Но нет, развивать эту тему здесь и сейчас не стану. Это разговор для нас двоих с Данилой, раз мы пара, а не для обсуждения с кем-то третьим.
— Я видел ту странную вампиршу… — тихо сказал Василь, выдержав паузу и поняв, что прежняя тема закрыта. — Твою сестру, так?
— Угу, — я напряглась, не зная еще как реагировать.
— Она ведь… хм… очень особенная, так?
Теперь я промолчала, чувствуя, что мое напряжение продолжает расти.
— Я никому не расскажу о ней, сестренка. И вообще обещаю забыть и впредь не замечать, если ты гарантируешь, что она тебе не навредит.
Она так-то тебе может запросто навредить, если поведешь себя по-другому.
— Обещаешь это пока я тебе “сестренка”? — намекнула я ему на “а что потом?”
— Пока? А ты собираешься от нашего “родства” откреститься вскоре? — широко ухмыльнулся оборотень, показав зубы.
— Я думала это ты поспешишь отряхнуться от него, как только печать сойдет.
— Нет, — лаконично ответил оборотень уже без тени улыбки.
— Спасибо.
— За то, что обещаю тайну хранить или за то, что отрекаться не собираюсь? — хмыкнул Василь чуть насмешливо.
— Да за все оптом. И за то, что еще наверняка будет.
— Тебе опасно рядом с ней, держи это в голове, сестренка.
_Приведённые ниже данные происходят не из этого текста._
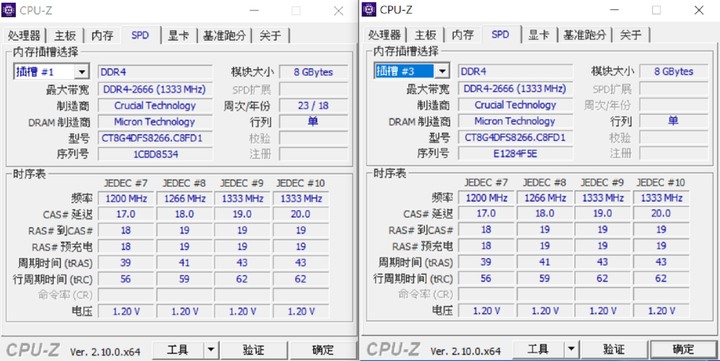Image resolution: width=720 pixels, height=361 pixels.
Task: Click the 确定 button in right window
Action: coord(683,350)
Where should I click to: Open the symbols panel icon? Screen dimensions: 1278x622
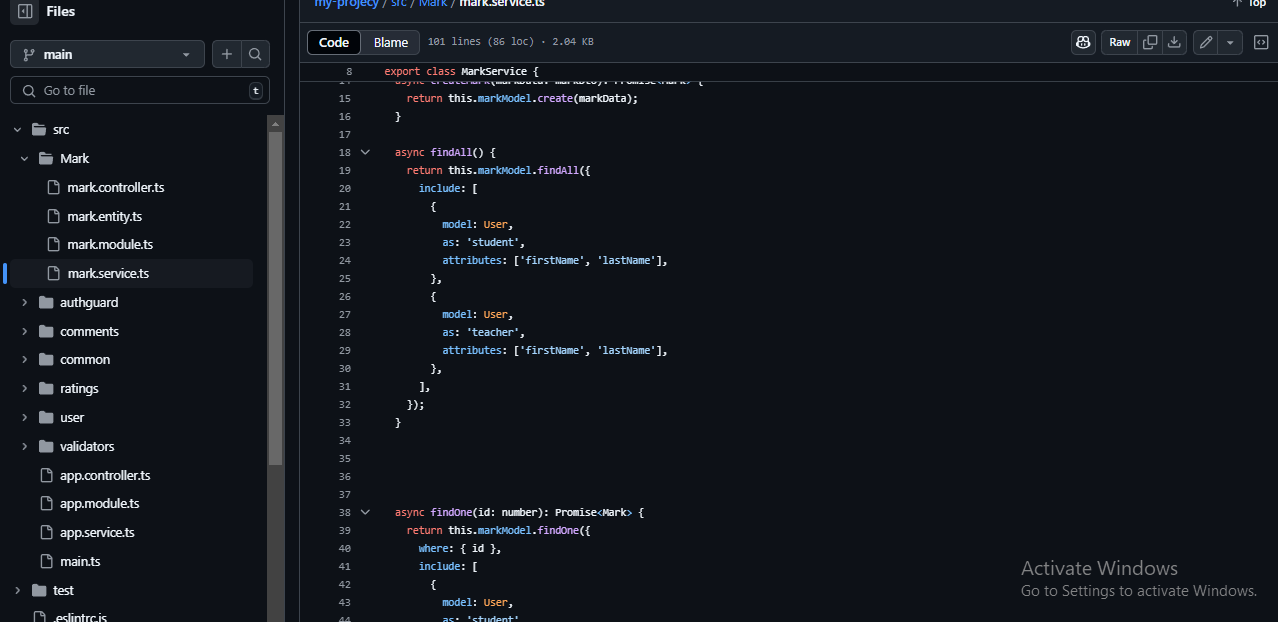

Я не успела ответить, из угла вышагнул Никифор и намекающе кашлянул.
— К тебе гонец с сообчением, хозяйка, — доложил он, многозначительно подвигав своей густой монобровью и зыркнув на Василя.
Видать Фанирс уже вернулся.
— Ухожу, — понял все сам мой “братишка”, — А ты, кстати, еще подумай о том, что когда что-то полыхает ярко, то и прогорает быстро до сухого пепла, в котором ни искры потом не разыскать.
— Спасибо. — повторила я опять. — Я подумаю.
Бросив через плечо : “давай, выздоравливай”, Василь покинул спальню.